Please reproduce the lines of the material below verbatim, starting at the line that contains "physical (712, 687)" and ending at the line that contains "are [157, 1040]", both included.

MATERIAL FOR THIS EXERCISE:
________________

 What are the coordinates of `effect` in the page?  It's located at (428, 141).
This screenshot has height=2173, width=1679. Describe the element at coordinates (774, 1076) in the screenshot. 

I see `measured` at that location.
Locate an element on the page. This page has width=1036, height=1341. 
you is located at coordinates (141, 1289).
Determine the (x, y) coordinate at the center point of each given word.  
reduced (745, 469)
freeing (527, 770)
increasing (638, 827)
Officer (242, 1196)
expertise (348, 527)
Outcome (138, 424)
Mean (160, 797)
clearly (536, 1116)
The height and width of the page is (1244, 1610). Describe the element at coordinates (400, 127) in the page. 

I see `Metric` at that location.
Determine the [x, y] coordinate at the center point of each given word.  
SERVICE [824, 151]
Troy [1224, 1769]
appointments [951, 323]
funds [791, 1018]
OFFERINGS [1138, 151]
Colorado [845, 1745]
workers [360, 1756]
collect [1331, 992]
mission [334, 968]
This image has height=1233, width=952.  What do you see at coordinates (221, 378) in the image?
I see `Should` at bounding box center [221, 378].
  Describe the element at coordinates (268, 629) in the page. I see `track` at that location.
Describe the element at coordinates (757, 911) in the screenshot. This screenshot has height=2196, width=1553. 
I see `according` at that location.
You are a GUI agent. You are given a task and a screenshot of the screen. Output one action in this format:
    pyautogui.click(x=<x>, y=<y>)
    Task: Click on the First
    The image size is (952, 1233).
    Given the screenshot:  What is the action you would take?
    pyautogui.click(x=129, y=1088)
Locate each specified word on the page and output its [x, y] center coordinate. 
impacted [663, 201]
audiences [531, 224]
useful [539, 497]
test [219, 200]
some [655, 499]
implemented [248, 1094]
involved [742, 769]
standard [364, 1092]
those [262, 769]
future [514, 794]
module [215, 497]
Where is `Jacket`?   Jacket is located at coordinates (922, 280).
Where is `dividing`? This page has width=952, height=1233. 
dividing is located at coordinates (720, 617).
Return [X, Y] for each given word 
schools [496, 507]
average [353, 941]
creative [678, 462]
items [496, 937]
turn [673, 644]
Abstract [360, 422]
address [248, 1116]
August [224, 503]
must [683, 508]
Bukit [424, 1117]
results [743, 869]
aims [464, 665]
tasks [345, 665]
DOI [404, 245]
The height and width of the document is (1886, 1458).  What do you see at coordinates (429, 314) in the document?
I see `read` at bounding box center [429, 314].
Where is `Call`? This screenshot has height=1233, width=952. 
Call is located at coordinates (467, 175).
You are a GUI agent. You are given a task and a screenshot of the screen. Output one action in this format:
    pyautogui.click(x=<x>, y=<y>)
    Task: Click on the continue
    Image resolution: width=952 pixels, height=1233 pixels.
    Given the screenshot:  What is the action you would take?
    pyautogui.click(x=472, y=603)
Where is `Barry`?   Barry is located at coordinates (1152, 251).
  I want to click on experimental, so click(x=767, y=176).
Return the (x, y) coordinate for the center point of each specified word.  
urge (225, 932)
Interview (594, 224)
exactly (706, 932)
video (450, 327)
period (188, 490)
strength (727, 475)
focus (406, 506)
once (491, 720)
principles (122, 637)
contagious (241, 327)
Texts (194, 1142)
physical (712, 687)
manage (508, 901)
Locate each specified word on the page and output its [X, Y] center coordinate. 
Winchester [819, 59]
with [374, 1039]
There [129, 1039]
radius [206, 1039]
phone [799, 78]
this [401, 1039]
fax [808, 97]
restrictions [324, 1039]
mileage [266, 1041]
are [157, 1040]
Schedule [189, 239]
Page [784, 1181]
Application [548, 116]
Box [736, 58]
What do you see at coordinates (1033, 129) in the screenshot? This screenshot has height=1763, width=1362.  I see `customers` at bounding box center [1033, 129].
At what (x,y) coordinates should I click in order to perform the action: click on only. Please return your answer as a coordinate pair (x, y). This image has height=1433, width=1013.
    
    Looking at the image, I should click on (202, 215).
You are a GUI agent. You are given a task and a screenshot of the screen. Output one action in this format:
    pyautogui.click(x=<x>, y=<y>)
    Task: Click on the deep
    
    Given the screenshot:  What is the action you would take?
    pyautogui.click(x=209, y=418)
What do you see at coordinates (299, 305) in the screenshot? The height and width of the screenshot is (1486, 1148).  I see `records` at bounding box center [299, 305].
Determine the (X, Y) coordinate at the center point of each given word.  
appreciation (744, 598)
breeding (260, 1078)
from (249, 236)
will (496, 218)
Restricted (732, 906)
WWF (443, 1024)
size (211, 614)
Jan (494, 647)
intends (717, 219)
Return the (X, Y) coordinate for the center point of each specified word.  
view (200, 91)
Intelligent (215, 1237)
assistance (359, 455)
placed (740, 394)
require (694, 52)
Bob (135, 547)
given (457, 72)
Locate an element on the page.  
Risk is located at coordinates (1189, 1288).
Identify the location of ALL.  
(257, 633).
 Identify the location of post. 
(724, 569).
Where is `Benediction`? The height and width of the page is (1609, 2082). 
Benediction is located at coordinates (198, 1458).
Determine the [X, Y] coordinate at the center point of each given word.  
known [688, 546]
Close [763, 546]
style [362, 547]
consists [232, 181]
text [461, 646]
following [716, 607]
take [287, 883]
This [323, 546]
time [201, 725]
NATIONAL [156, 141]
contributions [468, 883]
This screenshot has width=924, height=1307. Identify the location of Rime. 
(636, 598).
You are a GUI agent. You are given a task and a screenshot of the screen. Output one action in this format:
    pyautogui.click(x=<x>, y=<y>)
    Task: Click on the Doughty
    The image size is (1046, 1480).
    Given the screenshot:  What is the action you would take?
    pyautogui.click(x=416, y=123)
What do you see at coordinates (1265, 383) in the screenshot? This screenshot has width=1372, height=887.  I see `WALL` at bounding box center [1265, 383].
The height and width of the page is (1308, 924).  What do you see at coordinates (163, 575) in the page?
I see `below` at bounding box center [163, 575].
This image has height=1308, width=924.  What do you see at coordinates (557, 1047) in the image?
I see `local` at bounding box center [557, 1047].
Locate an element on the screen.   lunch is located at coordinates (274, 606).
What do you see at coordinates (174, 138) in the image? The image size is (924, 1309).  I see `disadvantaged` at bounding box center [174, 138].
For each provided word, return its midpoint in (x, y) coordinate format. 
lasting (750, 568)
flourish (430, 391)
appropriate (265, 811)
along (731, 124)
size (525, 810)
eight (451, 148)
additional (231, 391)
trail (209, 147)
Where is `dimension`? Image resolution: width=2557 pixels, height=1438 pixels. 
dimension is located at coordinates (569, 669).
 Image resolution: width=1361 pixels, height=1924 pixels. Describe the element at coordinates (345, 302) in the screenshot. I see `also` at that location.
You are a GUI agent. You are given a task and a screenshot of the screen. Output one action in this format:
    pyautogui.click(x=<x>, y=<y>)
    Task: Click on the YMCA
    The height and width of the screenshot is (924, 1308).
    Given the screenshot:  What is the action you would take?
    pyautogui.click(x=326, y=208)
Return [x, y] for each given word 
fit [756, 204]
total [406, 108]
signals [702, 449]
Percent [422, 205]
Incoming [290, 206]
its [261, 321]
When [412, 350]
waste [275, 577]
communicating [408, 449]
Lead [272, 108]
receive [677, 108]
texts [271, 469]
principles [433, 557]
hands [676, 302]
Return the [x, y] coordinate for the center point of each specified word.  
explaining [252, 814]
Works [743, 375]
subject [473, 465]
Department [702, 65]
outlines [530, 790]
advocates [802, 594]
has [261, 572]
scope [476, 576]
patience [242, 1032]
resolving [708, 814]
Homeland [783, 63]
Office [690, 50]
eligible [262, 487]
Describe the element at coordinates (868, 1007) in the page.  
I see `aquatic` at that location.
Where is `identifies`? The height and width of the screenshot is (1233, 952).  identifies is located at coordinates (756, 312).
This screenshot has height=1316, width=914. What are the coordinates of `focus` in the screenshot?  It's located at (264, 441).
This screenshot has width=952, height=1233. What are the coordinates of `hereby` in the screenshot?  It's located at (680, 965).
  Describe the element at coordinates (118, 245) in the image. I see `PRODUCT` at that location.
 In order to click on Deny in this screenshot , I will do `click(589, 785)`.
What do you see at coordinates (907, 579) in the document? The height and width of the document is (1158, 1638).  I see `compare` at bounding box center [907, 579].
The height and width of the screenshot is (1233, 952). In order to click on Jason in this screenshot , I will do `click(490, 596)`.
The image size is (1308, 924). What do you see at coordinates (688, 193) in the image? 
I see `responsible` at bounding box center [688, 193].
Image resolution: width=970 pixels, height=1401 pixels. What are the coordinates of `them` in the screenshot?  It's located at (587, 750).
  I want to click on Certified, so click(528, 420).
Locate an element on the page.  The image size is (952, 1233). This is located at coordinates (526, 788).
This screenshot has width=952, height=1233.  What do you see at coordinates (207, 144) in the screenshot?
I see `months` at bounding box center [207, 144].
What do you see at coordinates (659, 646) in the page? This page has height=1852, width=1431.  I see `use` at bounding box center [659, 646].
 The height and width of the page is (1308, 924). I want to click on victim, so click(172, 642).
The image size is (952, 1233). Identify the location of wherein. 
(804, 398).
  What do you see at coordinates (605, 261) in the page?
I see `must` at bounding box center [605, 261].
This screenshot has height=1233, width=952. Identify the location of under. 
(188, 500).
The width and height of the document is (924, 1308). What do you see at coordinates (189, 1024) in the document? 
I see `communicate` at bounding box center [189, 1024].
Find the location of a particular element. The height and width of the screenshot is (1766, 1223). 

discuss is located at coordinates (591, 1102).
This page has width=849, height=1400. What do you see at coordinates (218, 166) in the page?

________________

RESULT:
physical (712, 687)
manage (508, 901)
Locate each specified word on the page and output its [X, Y] center coordinate. 
Winchester [819, 59]
with [374, 1039]
There [129, 1039]
radius [206, 1039]
phone [799, 78]
this [401, 1039]
fax [808, 97]
restrictions [324, 1039]
mileage [266, 1041]
are [157, 1040]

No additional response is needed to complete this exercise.